Participants suggested various monitoring methods: umbilical cord ultrasound Doppler (P39, P41), continuous abdominal ultrasound during CS (P37), abdominal ultrasound through the transferbag (P40, P42), and continuous cardiotocography during vaginal birth transfer (P6, P9–P16). Non-invasive cerebral hemodynamics via TD-NIRS was noted as promising for monitoring when the infant is in the transferbag [65].

Hygiene

Prior APAW studies were hampered by sepsis development, partly due to fluid contamination [3]. For standard CS delivery, a sterile environment is crucial: operating under filtered air ventilation, with protective measures such as gloves and cover-ups. Interviewees believed this setup would preserve hygiene during transfers. While neonatologists typically are not in sterile outfits, their increased role, particularly in cannulation, suggests placing one sterile surgical attire post-transfer to minimize contamination (P39, P42). For vaginal delivery, extra hygiene measures are needed due to AAF contact with the vaginal microbiome. While not all studies support it [66, 67], intrapartum intravaginal lavage could reduce infant infection risk from maternal pathogens [68]. Some participants cautioned against vaginal lavage due to premature infant skin sensitivity (P21, P22), preferring non-iodine solutions (P21, P22). A physical barrier between the birth canal and perinate, coated with sterile agents, was also suggested (P17). During transfer, maternal amniotic fluid mixing with AAF might necessitate circulating AAF flow in the transferbag. Current APAW systems refresh AAF continuously to reduce microbial accumulation [5]. Participants recommended administration of antibiotics to further lower infection risk (P9, P12, P16, P39, P42).

Cannulation and establishment of circulation

Umbilical cord length averages about 40 centimeters at 24 weeks of gestation [69]. Hence, if umbilical cord cannulation is performed, it must be done near the mother due to cord length constraints. Simulations (phases III and V) highlighted the need for the infant to stay close to the incision site post-delivery. Preserving adequate native cord length has been shown to be beneficial for improved cannula stability [10]. The duration of the cannulation was also mentioned (P42): “Safety requirements must be added [to the protocol]; how long can it take? If the cannulation lasts longer than X seconds, you must decide to convert to standard care”. In addition to performing the cannulation after the infant has been transferred into a transferbag, there is also the possibility of cannulation while the infant is still intrauterine (resembling the ex-utero intrapartum treatment) [70].

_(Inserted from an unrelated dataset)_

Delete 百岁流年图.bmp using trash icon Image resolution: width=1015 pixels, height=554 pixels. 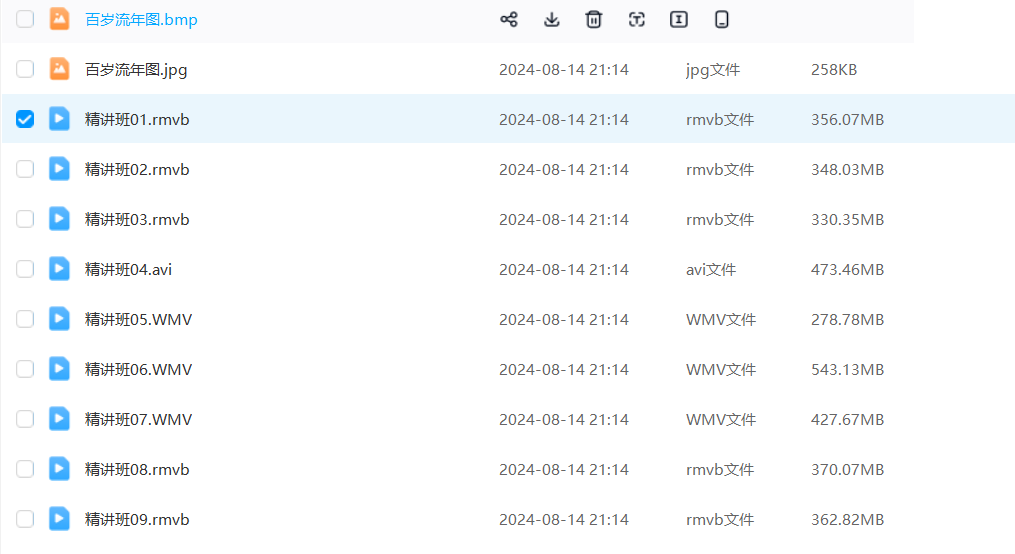(594, 19)
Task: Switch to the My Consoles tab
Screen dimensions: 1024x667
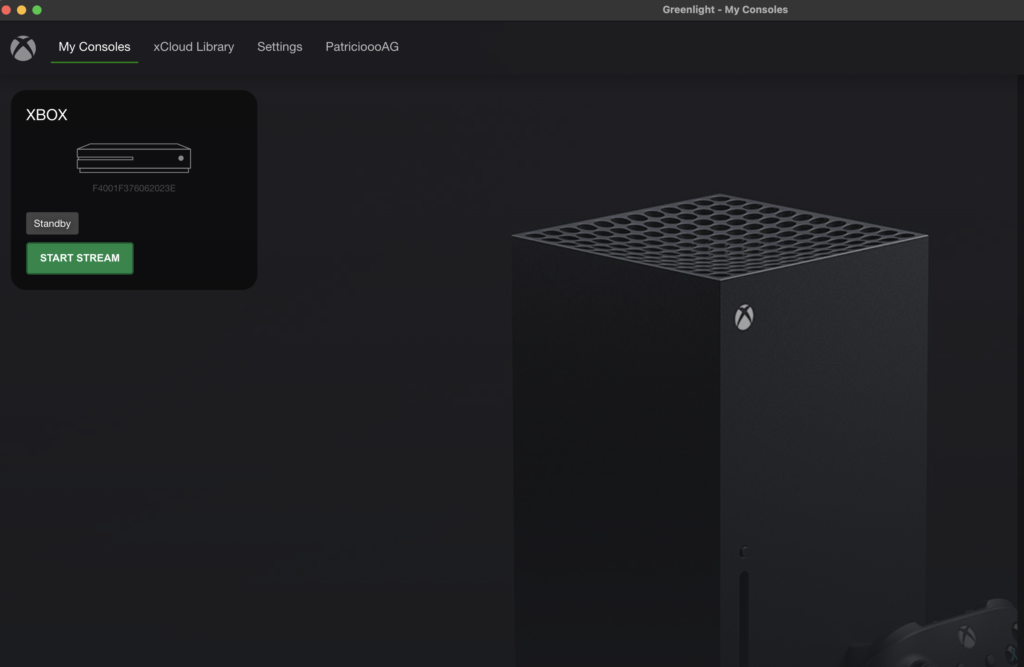Action: tap(94, 47)
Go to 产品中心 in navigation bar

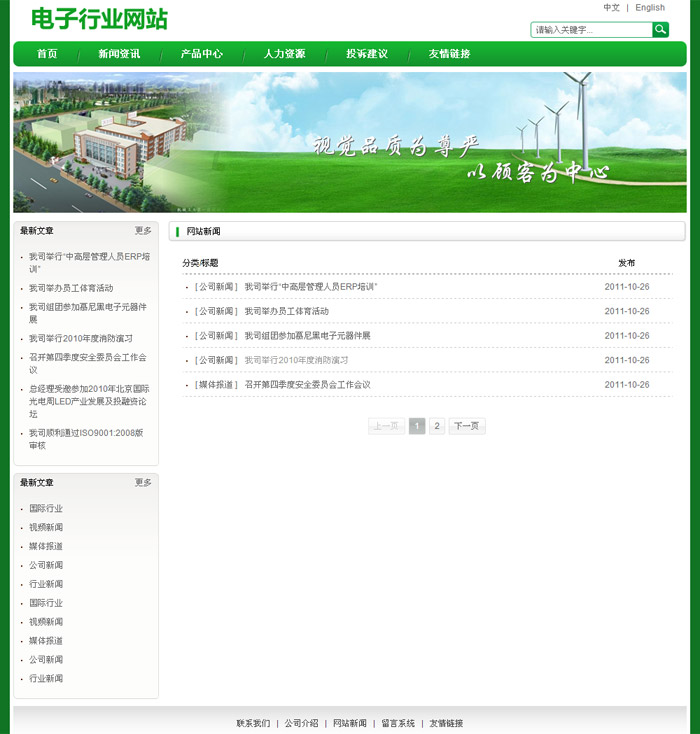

Distribution of tasks and positioning of clinicians

Simulations (phases III and V) informed efficient task allocation and participant positioning around the operating table. Initial simulations involved two participants on each side (phase III). Simulations revealed tacit knowledge and guided discussions on dexterity, optimal sight, workload division, and transferbag handling, resulting in iterative refinements. During the simulations, it appeared the most optimal to have four persons involved in the transfer: a perinatologist and surgical assistant on either side of the operating table. The surgical assistants supported the perinatologists on corresponding sides. The perinatologist on the left side made the incisions (due to the left lateral tilt), and delivered the perinate in the transferbag, while the perinatologist on the right side inserted the retractors from the transfer tool. At the time of delivery, the staff on the right turned the mother on her side. Post-procedure, the right and left sides were split up into two teams. With the left side being responsible for the perinate and communicating with neonatologists, aid in the umbilical cord cannulation, and the right side oversaw maternal after care, delivered the placenta, and sutured the incisions (see Table 1).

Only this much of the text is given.